* _Task details_:
Return exactly the lines of the entries that start at the line containing "This screenshot has width=1005, height=544." and continue to the last line. Omit the pictures.

* _Input records_:
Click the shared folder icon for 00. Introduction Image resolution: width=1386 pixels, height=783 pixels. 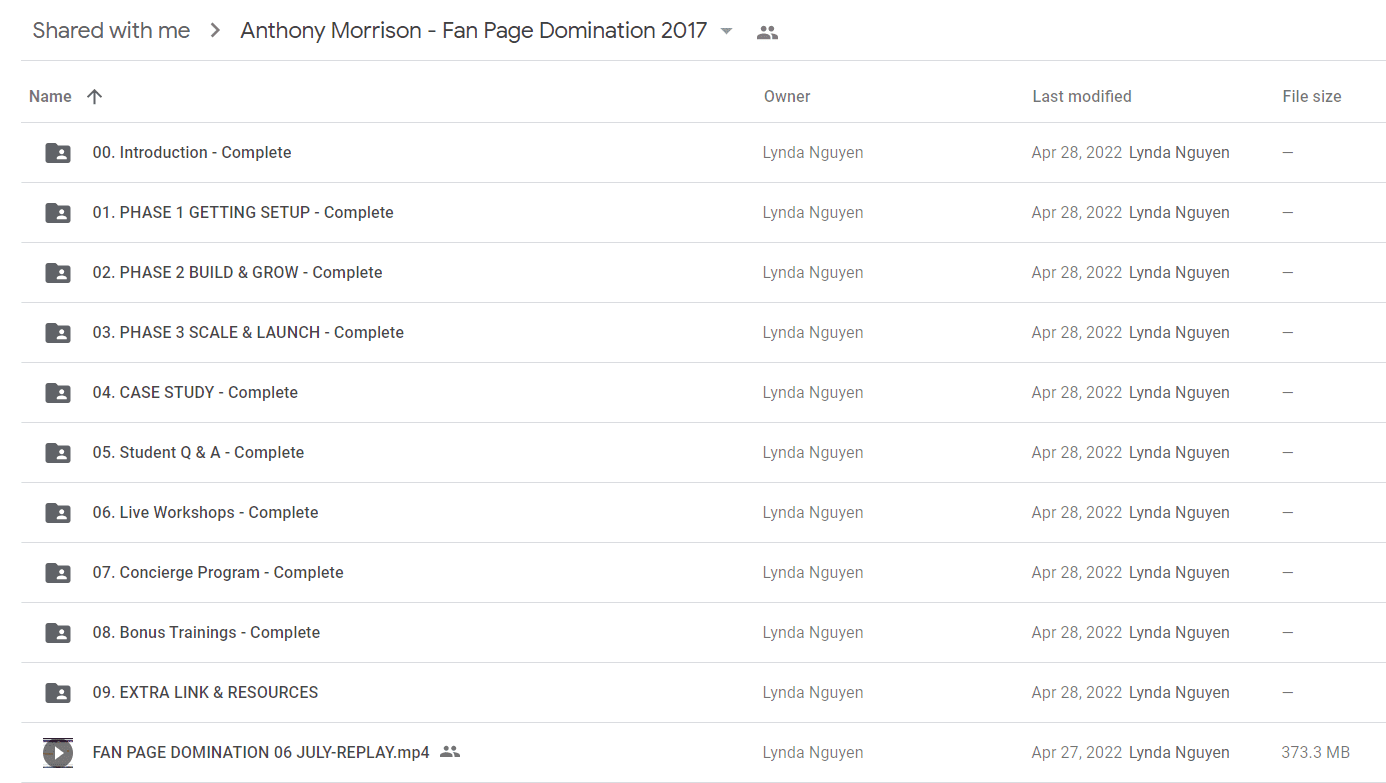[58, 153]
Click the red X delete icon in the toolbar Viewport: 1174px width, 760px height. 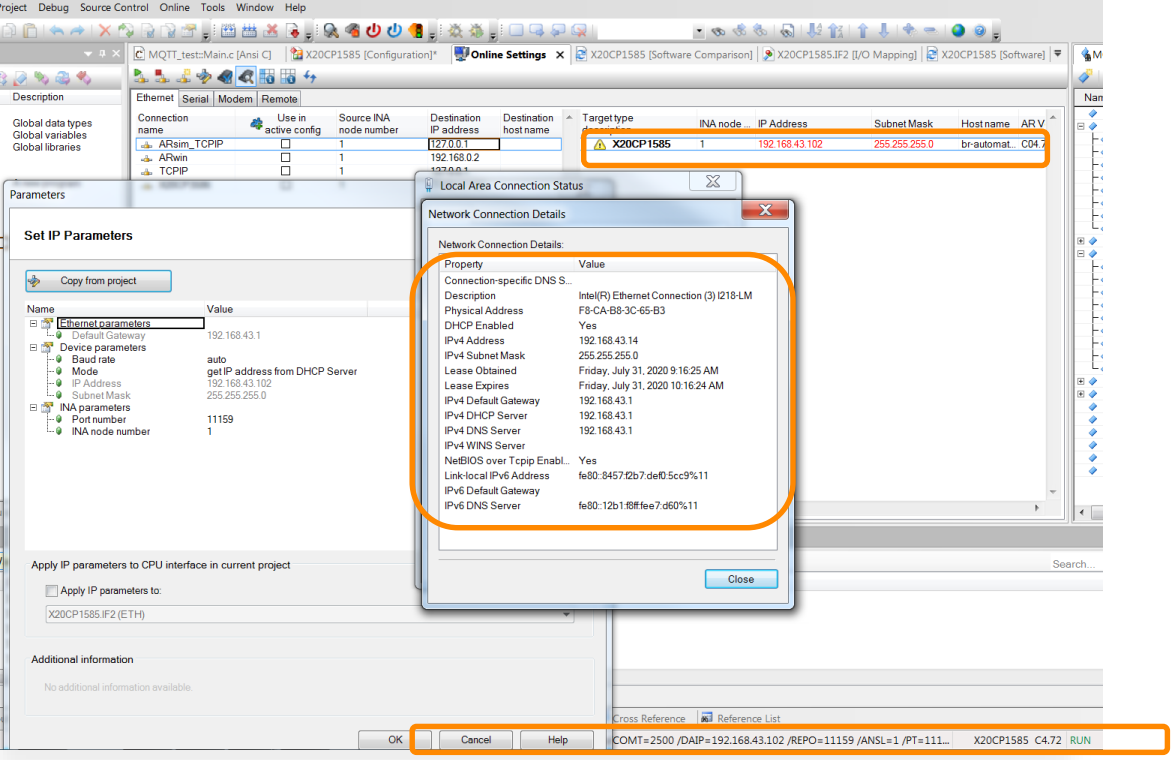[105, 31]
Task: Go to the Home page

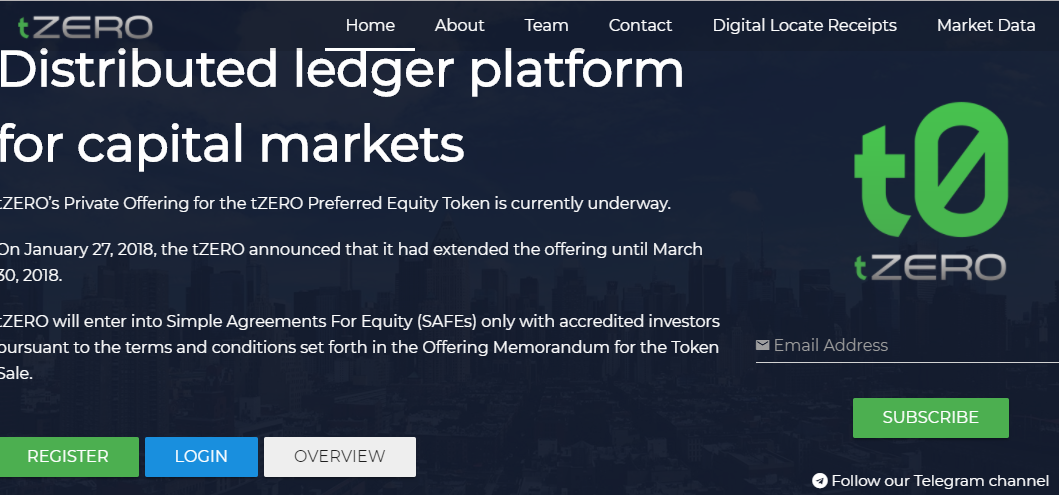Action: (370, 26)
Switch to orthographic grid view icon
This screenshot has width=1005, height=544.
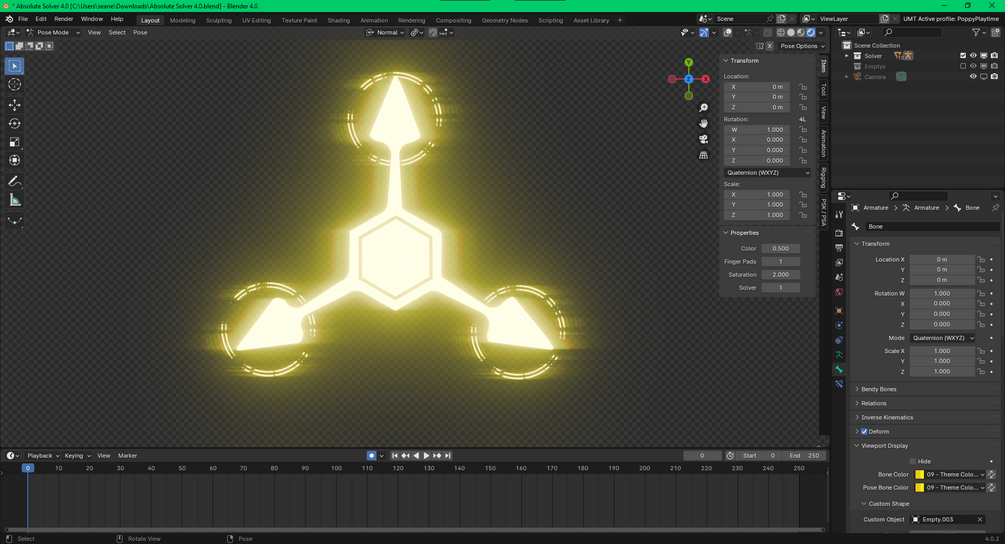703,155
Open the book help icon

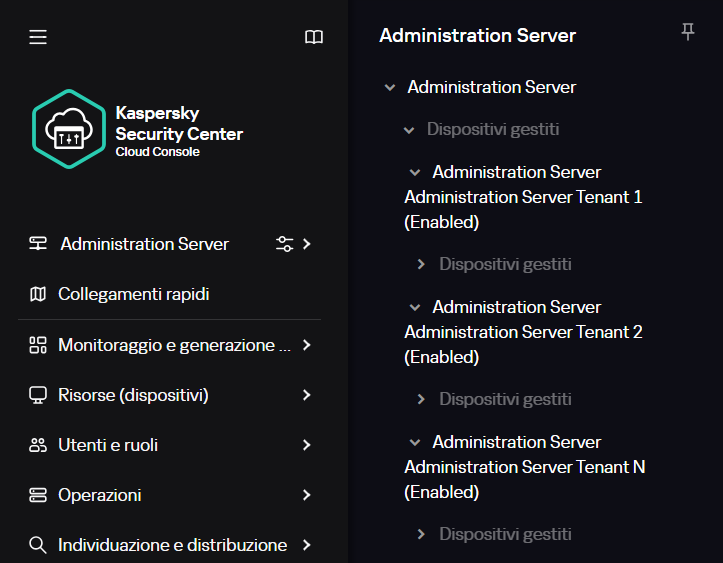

* _Response_:
This screenshot has width=1005, height=544.
703,155
Open the book help icon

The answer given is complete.